─── Stored data
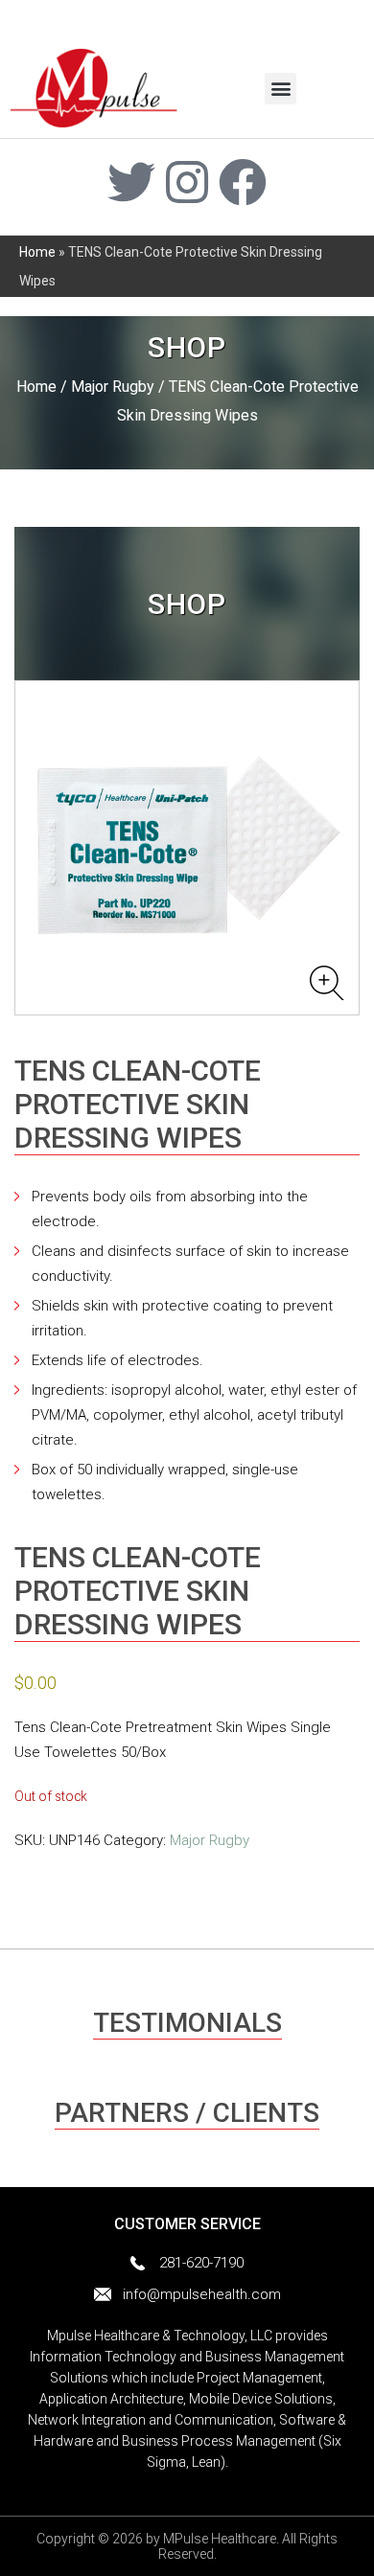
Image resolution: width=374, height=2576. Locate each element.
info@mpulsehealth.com (202, 2294)
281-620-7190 (201, 2262)
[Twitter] (131, 182)
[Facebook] (243, 182)
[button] (280, 88)
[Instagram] (187, 182)
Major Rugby (112, 386)
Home (37, 252)
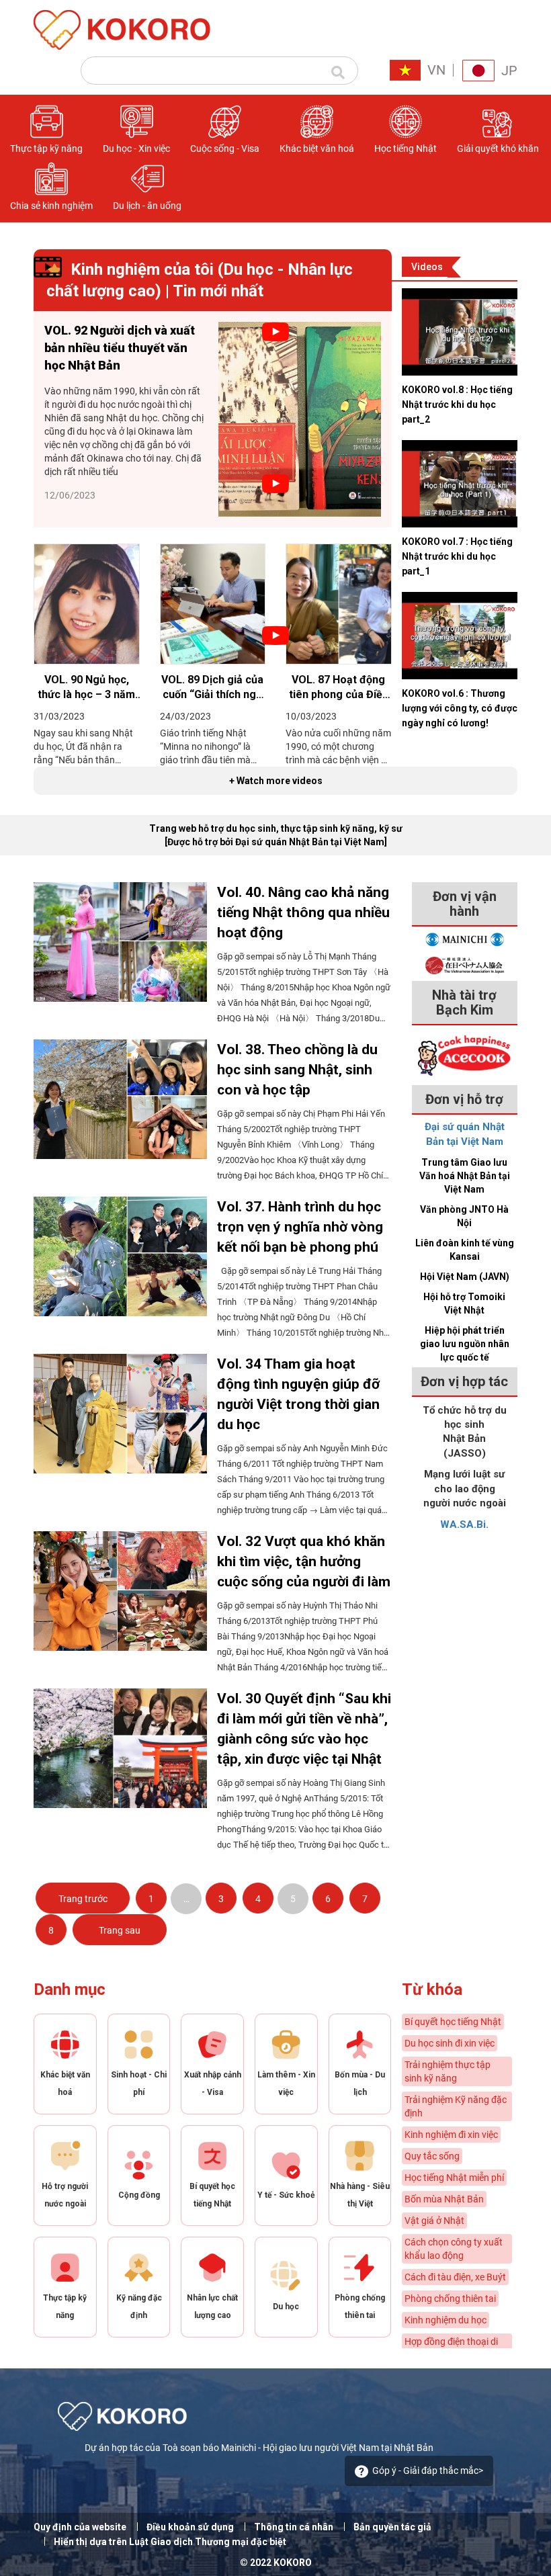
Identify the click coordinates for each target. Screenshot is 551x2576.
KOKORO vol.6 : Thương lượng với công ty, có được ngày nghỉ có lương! (459, 708)
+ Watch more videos (276, 780)
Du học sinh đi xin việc (450, 2043)
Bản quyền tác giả (392, 2527)
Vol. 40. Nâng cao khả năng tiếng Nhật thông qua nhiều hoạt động (303, 912)
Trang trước (83, 1898)
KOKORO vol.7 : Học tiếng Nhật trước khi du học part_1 (457, 556)
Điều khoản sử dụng (190, 2527)
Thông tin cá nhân (293, 2527)
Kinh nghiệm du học (445, 2320)
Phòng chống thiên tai (450, 2298)
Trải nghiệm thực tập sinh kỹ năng (448, 2071)
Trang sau (119, 1930)
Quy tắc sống (432, 2156)
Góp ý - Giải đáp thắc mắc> (427, 2470)
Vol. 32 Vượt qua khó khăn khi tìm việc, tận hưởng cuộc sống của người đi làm (303, 1561)
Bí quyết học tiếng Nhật (453, 2021)
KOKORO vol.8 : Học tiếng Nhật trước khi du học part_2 (457, 404)
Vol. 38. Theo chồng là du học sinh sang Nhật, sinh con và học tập (297, 1069)
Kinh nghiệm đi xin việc (451, 2134)
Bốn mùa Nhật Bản (444, 2199)
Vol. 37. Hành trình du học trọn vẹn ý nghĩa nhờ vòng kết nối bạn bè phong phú (300, 1227)
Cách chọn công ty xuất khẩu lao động (454, 2249)
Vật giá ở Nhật (434, 2220)
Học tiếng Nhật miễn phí (454, 2177)
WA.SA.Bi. (464, 1524)
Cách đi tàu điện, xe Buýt (455, 2277)
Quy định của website (80, 2527)
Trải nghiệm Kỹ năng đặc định (456, 2106)
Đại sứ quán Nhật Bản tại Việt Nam (465, 1134)
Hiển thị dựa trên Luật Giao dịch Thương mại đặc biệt (170, 2541)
──────
_What to work on_:
From the line containing "Thông tin cá nhân (293, 2527)" down to the last line of the records above, print every line exactly, with both ends kept.

_Response to this task_:
Thông tin cá nhân (293, 2527)
Kinh nghiệm du học (445, 2320)
Phòng chống thiên tai (450, 2298)
Trải nghiệm thực tập sinh kỹ năng (448, 2071)
Trang sau (119, 1930)
Quy tắc sống (432, 2156)
Góp ý - Giải đáp thắc mắc> (427, 2470)
Vol. 32 Vượt qua khó khăn khi tìm việc, tận hưởng cuộc sống của người đi làm (303, 1561)
Bí quyết học tiếng Nhật (453, 2021)
KOKORO vol.8 : Học tiếng Nhật trước khi du học part_2 (457, 404)
Vol. 38. Theo chồng là du học sinh sang Nhật, sinh con và học tập (297, 1069)
Kinh nghiệm đi xin việc (451, 2134)
Bốn mùa Nhật Bản (444, 2199)
Vol. 37. Hành trình du học trọn vẹn ý nghĩa nhờ vòng kết nối bạn bè phong phú (300, 1227)
Cách chọn công ty xuất khẩu lao động (454, 2249)
Vật giá ở Nhật (434, 2220)
Học tiếng Nhật miễn phí (454, 2177)
WA.SA.Bi. (464, 1524)
Cách đi tàu điện, xe Buýt (455, 2277)
Quy định của website (80, 2527)
Trải nghiệm Kỹ năng đặc định (456, 2106)
Đại sứ quán Nhật Bản tại Việt Nam (465, 1134)
Hiển thị dựa trên Luật Giao dịch Thương mại đặc biệt (170, 2541)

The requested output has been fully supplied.